• [Work to do]
#1 In the real estate tax transcript, what share of meals and entertainment expenses does the speaker say is deductible?
#2 Pick up the real estate tax transcript after its last sentence and carry it forward in the same conversational voice.

• [Page extract]
● ● ●

You don't have to pay any taxes. Joel Thompson said that you can hear it now. No, but it's very, very powerful and it works on $100,000 property and it works on $100 million property. There is no limit to the 1031 exchange if you, if you abide by the restrictions and the rules governing that part of the tax code. Yeah. And it, and it really makes the real estate investment treated like a 401k investment or, or something like that to where it's allowed to cumulatively grow as long as you're not taking the money, as long as you're not taking the money, which is a beautiful thing. I always kind of wondered why they set up these rules and it's really, I mean, it's got to be, to get us more money. So we spend more money and put it back into the economy. That's right. We're investing money out there, investment money out there supporting the businesses. And in general, uh number five is to maximize all your deductible business expenses. Ok? I like this one because when I was first starting out and I wanted to be a real estate investor. Uh I was starting to look at properties but I didn't own any real estate and I actually didn't have any real estate income. So does that mean I can't deduct uh expenses?

No, he says, and so, you know, as soon as you decide you want to invest in commercial real estate, ok. There are massive deductions that you can start taking. It sounds like you just started a business venture when you decided that you did. And so here's how it goes is let's say that you decide you're gonna invest in real estate. And so what are the first things you do? You start driving the market, you start uh looking at properties you start talking to brokers mileage. Uh And so, yeah, I'm gonna go through a few that just come to mind what we wanna try to do is to take ordinary expenses that you're already paying. And we want to convert those to deductible expenses because you're now a real estate investor. And so let's say your cellphone, you know, you need your cell phone in order to locate properties to call brokers, uh you know, to look up uh properties online. And so you can deduct your cell phone, you can deduct your internet, you can deduct newspaper, uh you know, subscriptions online, subscriptions to different websites. That'll give you information on commercial real estate, your car expenses. Here's one, let's say you want to go to Dallas with your wife uh for an event.

Well, you need to set up to look at some properties. Maybe there's some real estate in Dallas that you really want to buy. Maybe you set up a meeting with a couple of brokers to learn the market. Well, now you've got travel expenses, hotel deductions, all of those that you would have spent otherwise I think you're allowed to do first round, last round. I mean, you're allowed to write off an obscene amount of things. Yeah, with meals and entertainment, it's 50% of the expense, but with the travel expenses, it's 100%. So once again, you have to get good advice from your tax account to make sure that you do it the right way. But this is a great way to start getting deductions on your ordinary income before you've ever bought a property and before you're ever making income in this new venture that you're trying. Yeah. And I, I want to rephrase the last part of that because I've never met a CPA that loves to give advice. Right. You have to go in armed with questions and, and pressure them to help you with these things, right? Give them a copy of all of your expenses and say I really need more write offs. What can I write off, you know, and, and press them on. Why can I not write this off?

● ● ●

• [Raw data]
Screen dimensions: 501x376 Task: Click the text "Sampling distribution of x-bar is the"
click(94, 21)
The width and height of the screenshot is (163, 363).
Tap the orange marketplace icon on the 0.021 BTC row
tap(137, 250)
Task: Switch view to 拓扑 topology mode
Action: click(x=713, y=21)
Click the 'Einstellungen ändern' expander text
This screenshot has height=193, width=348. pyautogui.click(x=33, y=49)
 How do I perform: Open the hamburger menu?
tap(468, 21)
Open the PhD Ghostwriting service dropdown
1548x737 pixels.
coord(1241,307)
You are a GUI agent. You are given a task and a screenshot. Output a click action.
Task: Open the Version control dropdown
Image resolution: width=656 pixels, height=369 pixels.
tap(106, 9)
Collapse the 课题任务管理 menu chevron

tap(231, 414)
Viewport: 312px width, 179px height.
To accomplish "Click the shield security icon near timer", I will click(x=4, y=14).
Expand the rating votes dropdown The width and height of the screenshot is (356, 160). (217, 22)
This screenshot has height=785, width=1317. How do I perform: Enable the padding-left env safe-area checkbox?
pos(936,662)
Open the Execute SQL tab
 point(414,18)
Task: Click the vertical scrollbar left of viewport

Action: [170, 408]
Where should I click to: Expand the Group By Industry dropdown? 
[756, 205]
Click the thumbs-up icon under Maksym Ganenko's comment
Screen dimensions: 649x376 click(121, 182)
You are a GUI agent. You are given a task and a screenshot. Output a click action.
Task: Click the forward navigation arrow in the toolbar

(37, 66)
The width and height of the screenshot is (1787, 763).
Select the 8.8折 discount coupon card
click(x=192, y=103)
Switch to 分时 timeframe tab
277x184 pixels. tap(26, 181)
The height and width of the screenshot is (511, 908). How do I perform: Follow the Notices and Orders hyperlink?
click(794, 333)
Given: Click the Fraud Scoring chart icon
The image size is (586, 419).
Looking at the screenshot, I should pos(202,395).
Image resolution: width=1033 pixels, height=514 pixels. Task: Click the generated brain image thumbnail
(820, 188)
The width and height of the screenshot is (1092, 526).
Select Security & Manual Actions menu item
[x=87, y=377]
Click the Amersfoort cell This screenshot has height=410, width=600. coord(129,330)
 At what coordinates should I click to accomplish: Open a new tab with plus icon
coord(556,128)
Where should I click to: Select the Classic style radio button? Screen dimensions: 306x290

● ● ●

• [Responses]
#1 50% of the expense.

#2
Why can I write that off? Ask questions to your CPA almost always gets you more write offs just asking questions and look when we started, when I started in 2002, 2003. Uh in order to get all this information, I had to read seven different books. OK? On all the tax strategies and all the deductions and all the business expenses. But now you're a Google search away from getting all this information. So when I say consult a tax professional, I don't necessarily mean set up a meeting with a EPA, I just mean get online and do your research and understand the, the, the nuances and the technicalities of the tax code and make sure you're maximizing this because once again, taxes are your biggest expense. 25 30 40 50% of your income, the government's taking that and so we wanna minimize the biggest expense we have and this is the best way to do it, these, these ways that we're talking about. So. Alright, number six on our list is uh to depreciate your properties. All right, Braden hit it. Well. Um yeah, we not only depreciate properties, we accelerate the depreciation on those properties because a dollar today is always better than a dollar tomorrow.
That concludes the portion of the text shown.